Hi perhaps someone has saddle / carriage stop for a Colchester Master round head that wouldn't mind posting the dimensions the original ones look quite simple but  just not available. Is it worth my while to make one ? I don't do too many production runs  how often do you guys use them or do I just stick with a DTI on a magnetic base as no DRO fitted


----------



## mikey (Nov 5, 2016)

Carriage stops are simple to make and well worth the time it takes to make one. If you plan to do any precision boring at all you should have one.


----------



## Groundhog (Nov 5, 2016)

I am in the process of making a stop that includes a dial indicator and screw adjustable stop for a Grizzly 4003 style lathe. I do not have any idea how much you would have to alter the plans (pictures of the ways where the stop attaches look similar), but would be glad to sent the drawings. I've drawn them up in Fusion 360.


----------



## Kiwi (Nov 5, 2016)

Thanks for that guys That design is what i'm after may be a little change in dimensions


----------



## Uglydog (Nov 6, 2016)

There are several on eBay with close up pics.
One seller actually provides measurements.
Check for "colchester lathe stop".
Regardless, you likely want to measure your lathe bed before starting.
While I have a stop my Col is a 15inch square head.
Not at all sure if the ways are the same. 

Daryl
MN


----------



## Technical Ted (Nov 6, 2016)

Yes, they are very easy to make.

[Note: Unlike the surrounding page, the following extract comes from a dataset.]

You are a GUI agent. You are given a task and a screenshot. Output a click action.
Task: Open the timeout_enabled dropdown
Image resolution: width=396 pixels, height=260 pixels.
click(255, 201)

Here are some pictures of the one I made for my South Bend lathe about 35 years ago. If I remember correctly, I made the threaded part of the shaft 1/2"-20 threads so each revolution would be 0.050". The hardest part was stamping the numbers on the dial without a jig to keep them straight! You need to key the shaft to keep it from rotating when you turn the knurled dial. I made the body out of a weldment.

Have fun!
Ted


----------



## Kiwi (Nov 6, 2016)

Yes Daryl have done so but didn't / couldn't use one with dimensions one of my concerns was the pressure it takes for the feed to release, whilst my lever is original  and adjustable  it seems the stop has to clamp down hard and one of them (googled) had two cap screws to hold it in place Also could not determine if the original one went over the whole bed or just part way like Teds, I think so ! Thanks


 Ted that is a masterpiece right down to a Zert I think that's what you guys call it, the oil way. Thanks Ted
Sorry I think the dimension picture is a bit big may be not


----------



## Kiwi (Nov 16, 2016)

Ok gotta get around to it I found a 1/2" UNC hole and a 3/16" hole where the carriage stop would ultimately strike the carriage it looks to me to be there  to bolt something onto with the 3/16 " hole to stop whatever rotating are these holes on other colchester's
	

		
			
		

		
	



	

		
			
		

		
	
        sorry 90 deg anticlockwise


----------